Towards the end of this note her ladyship’s highly angular handwriting betrayed by an enhanced size and considerable irregularity, a deflection from her customary calm.

§ 8

Oswald knocked for some time at the open green door of The Ingle-Nook before attracting any one’s attention. Then a small but apparently only servant appeared, a little round-faced creature who looked up hard into Oswald’s living eye—as though she didn’t quite like the other. She explained that “Miss Phyllis” was not at home, and that “Miss Phœbe mustn’t be disturved.” Miss Phœbe was working. Miss Phyllis had gone away with Mary——

“Who’s Mary?” said Oswald.

“Well, Sir, it’s Mary who always ’as been ’ere, Sir,”—to Windsor to be with Miss Joan. “And it’s orders no one’s allowed to upset Miss Phœbe when she’s writing. Not even Lady Charlotte Sydenham, Sir. I dursn’t give your name, Sir, even. I dursn’t.”

“Except,” she added reverentially, “it’s Death or a Fire.”

“You aren’t the Piano, per’aps?” she asked.

Oswald had to confess he wasn’t.

The little servant looked sorry for him.

And that was in truth the inexorable law now of The Ingle-Nook. Aunt Phœbe was taking herself very seriously—as became a Thinker whose _Stitchwoman_ papers, deep, high, and occasionally broad in thought, were running into a sale of tens of thousands.

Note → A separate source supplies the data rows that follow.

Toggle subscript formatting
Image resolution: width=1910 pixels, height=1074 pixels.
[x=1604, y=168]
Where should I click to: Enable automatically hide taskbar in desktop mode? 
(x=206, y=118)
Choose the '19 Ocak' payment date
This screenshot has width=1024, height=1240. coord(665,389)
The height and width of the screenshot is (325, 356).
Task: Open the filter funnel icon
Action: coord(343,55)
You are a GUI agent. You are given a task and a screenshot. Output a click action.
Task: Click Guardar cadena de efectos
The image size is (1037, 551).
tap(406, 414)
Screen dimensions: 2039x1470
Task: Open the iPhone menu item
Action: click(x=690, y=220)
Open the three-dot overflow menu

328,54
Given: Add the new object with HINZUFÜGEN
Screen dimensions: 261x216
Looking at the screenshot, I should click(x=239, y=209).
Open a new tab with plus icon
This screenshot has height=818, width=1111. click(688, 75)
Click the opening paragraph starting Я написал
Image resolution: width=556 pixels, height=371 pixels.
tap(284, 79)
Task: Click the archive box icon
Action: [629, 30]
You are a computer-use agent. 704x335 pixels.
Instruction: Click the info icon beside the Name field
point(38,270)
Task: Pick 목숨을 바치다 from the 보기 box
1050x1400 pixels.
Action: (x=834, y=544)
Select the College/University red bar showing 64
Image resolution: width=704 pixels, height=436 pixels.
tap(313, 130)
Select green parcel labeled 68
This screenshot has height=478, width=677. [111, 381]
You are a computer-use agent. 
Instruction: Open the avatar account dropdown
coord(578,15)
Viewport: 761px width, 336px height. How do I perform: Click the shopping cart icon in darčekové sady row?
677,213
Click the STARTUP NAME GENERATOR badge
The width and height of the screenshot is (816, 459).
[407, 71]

So she sat hard and close at her writing-table from half-past nine to twelve every morning, secluded and defended from all the world, correcting, musing deeply over, and occasionally reading aloud the proofs of the third series of _Stitchwoman_ papers. (Old Groombridge, the occasional gardener, used to listen outside in awe and admiration. “My word, but she do give it ’em!” old Groombridge used to say.) Oswald perceived that there was nothing to do but wait. “I’ll wait,” he said, “downstairs.”

“I suppose I ought to let you in,” said the little servant, evidently seeking advice.

“Oh, decidedly,” said Oswald, and entered the room in which he had parted from Dolly six years ago.